As the question states, If I have a 3D Grid of Blocks what is the formula to get a global unique index for one thread ?
Lets keep the block itself as one dimensional.
As the question states, If I have a 3D Grid of Blocks what is the formula to get a global unique index for one thread ?
Lets keep the block itself as one dimensional.

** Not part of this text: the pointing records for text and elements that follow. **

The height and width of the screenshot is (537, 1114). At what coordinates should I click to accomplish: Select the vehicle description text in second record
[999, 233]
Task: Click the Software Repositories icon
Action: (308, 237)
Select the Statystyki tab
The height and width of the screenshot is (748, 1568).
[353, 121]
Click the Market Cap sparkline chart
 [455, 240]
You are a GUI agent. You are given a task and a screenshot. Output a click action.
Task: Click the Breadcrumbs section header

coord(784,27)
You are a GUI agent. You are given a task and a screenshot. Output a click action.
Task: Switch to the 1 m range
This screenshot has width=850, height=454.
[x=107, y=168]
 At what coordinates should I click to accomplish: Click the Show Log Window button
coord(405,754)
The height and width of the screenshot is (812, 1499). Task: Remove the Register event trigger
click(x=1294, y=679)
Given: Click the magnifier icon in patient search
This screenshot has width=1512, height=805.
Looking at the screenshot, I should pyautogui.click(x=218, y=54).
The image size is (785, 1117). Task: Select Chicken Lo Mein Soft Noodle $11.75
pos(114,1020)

// unique block index inside a 3D block grid
const unsigned long long int blockId = blockIdx.x //1D
+ blockIdx.y * gridDim.x //2D
+ gridDim.x * gridDim.y * blockIdx.z; //3D
// global unique thread index, block dimension uses only x-coordinate
const unsigned long long int threadId = blockId * blockDim.x + threadIdx.x;
A bit late to the party but here is how I usually approach this in a pretty generic way in that it supports any number and size of block (even 2D):
// Compute the offset in each dimension
const size_t offsetX = blockDim.x * blockIdx.x + threadIdx.x;
const size_t offsetY = blockDim.y * blockIdx.y + threadIdx.y;
const size_t offsetZ = blockDim.z * blockIdx.z + threadIdx.z;
// Make sure that you are not actually outs
if (offsetX >= sizeX || offsetY >= sizeY || offsetZ >= sizeZ)
return;
// Compute the linear index assuming that X,Y then Z memory ordering
const size_t idx = offsetZ * sizeX * sizeY + offsetY * sizeX + offsetX;
Mind you that I'm not a CUDA ninja.
The existing answer by @djmj is good, but a bit of re-formatting makes it a little more clear what's going on (at least to my brain - which is new to CUDA):
long blockId = blockIdx.z * gridDim.x*gridDim.y
+ blockIdx.y * gridDim.x
+ blockIdx.x;
long threadsPerBlock = blockDim.x;
long i = blockId * threadsPerBlock + threadIdx.x;
blockId
is the sum of the blocks in the complete z
-dimension "slices" (2D grids), plus the blocks in the complete rows of the final (incomplete) slice, plus the blocks in the final (incomplete) row of that (incomplete) slice.
By "complete", I mean the blocks that "precede" the current (x, y, z) block (with respect to the way we're summing them to determine the overall block id).